Hallo Ralph oder Chiquita,
auch ich habe mit deinem Gedicht so meine Schwierigkeiten.
Hast du denn die Zeilenumbrüche bewußt eingesetzt, um etwas zu erreichen? Ich versuche mal aufzuzeigen, was mich irritiert.


Davon, wie ich Frauen liebe

In meiner Kindheit
erklomm ich die Wipfel der Bäume
und zeriss mir manche Hose
dabei fühlte ich mich nur kurz (Warum nur kurz?) wie ein Eroberer
der Zauberwind
der durch das Blattgewebe fuhr
betörte mich
und machte mich demütig
ich war geborgen
wie (als?) ich da auf der Astgabel saß

Niemals fühle ich mich heute so
als Eroberer, wenn sich eine Frau mir hingibt
ich klingele nicht an ihren Türen
mit einem Blumenstrauß hinter dem
Rücken
ich schmeichele ihnen nicht
mit Pralinen
niemals erstürme ich ihre Festungen
doch wird mir nicht selten
das Tor geöffnet

Wahr ist
daß ich vor ihren Mauern meine Lieder singe
ich denke dabei an den Zauberwind
ich denke an meine Liebe zu den Bäumen

(wenn du ausdrücken möchtest, dass du vom Zauberwind und der Liebe singst, würde ich schreiben:
Wahr ist
daß ich vor ihren Mauern meine Lieder singe
vom Zauberwind
und meiner Liebe zu den Bäumen
wie du es gesetzt hast, singt er zwar vor den Mauern der Frauen, jedoch nicht für sie.
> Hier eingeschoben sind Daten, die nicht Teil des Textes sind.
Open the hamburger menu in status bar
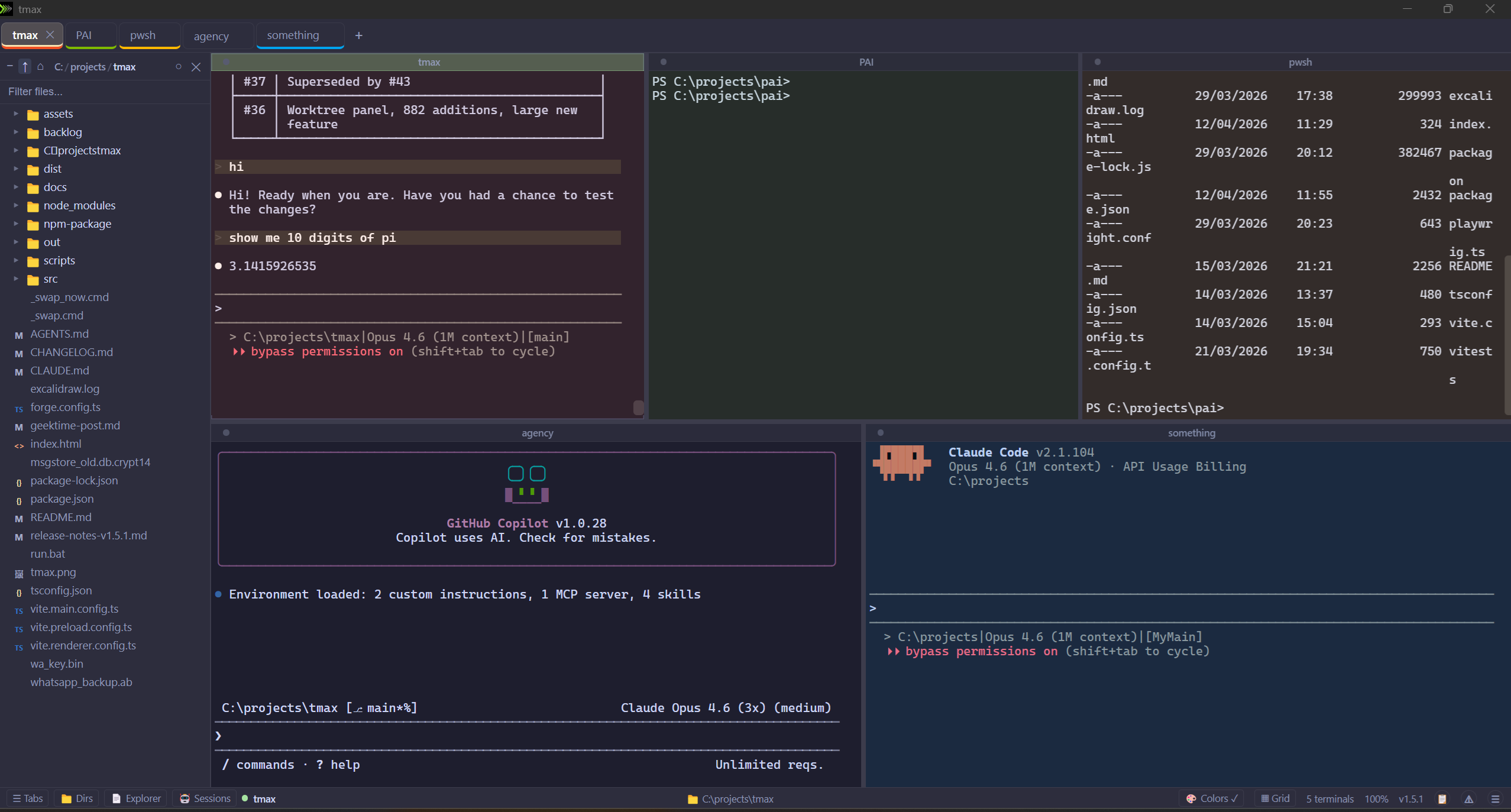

Es klingt, als wäre es für ihn eine Überwindung überhaupt etwas mit Frauen zu tun haben zu müssen, und er erträgt es nur, weil er an etwas anderes dabei denken kann.)


Manche Stämme sind zu hoch
daß ich sie erklimmen kannum sie zu erklimmen
andere zu glatt
manches Geäst ist zu morsch
daß ich mich darin halten kannund bietet keinen Halt
sehr oft stürzte ich ab warum Vergangenheit
und mein Herz brach (ist es nicht eher der Stolz? Um im Bild des Kindes zu bleiben)
trotzdem bleibe ich dasein Kind in der Liebe
rappele mich vom Boden auf
und wandere weiter
durch den Garten der Sinnlichkeit
und der Verführung

Inhaltlich, würde ich sagen,
wie das Ich Frauen liebt: überhaupt nicht (zumindest nicht die, die er seither getroffen hat)
er ist auf der Suche und sehnt sich nach einer Geborgenheit, die ihm seither keine Frau geben konnte
Ich würde einen anderen Titel wählen.

Vielleicht ist ja eine Anregung für dich dabei.

liebe Grüße smile

Gast

Beitragvon Gast » 20.06.2007, 14:20

Hallo Ralph,

ich bin so frei und mache durch die Setzung mal aus deiner "Lyrik" "Kurzprosa", denn das ist der Text ganz schlicht.
Deswegen nicht schlechter und nicht besser, versteht sich. :blink2:

Auch Erzählgedichte haben den Charakter von Lyrik. Typisch, dass sie in unvollständigen Sätzen geschrieben sind und die Zeilenumbrüche dann die Funktion der "Ergänzung von Satzteilen in Gedanken" übernehmen, Erzählgedichte lassen dem Leser immer noch Raum, zwischen den den Zeilen.
Bei deinem Text fehlt mir dieser, ich muss auch nichts ergänzend hinzufügen.
Chiquita hat geschrieben:Davon, wie ich Frauen liebe

In meiner Kindheit erklomm ich die Wipfel der Bäume und zeriss mir manche Hose. Dabei fühlte ich mich nur kurz wie ein Eroberer.
Der Zauberwind, der durch das Blattgewebe fuhr betörte mich und machte mich demütig. Ich war geborgen, wie ich da auf der Astgabel saß.
Niemals fühle ich mich heute als Eroberer, wenn sich eine Frau mir hingibt.
Ich klingele nicht an ihren Türen mit einem Blumenstrauß hinter dem Rücken. Ich schmeichele ihnen nicht mit Pralinen. Niemals erstürme ich ihre Festungen, doch wird mir nicht selten das Tor geöffnet. Wahr ist, dass ich vor ihren Mauern meine Lieder singe. Ich denke dabei an den Zauberwind, ich denke an meine Liebe zu den Bäumen.
Manche Stämme sind zu hoch, (als)dass ich sie erklimmen kann andere zu glatt. Manches Geäst ist zu morsch, (als)dass ich mich darin halten kann. Sehr oft stürzte ich ab und mein Herz brach. Trotzdem bleibe ich das Kind in der Liebe rappele mich vom Boden auf und wandere weiter durch den Garten der Sinnlichkeit und Verführung.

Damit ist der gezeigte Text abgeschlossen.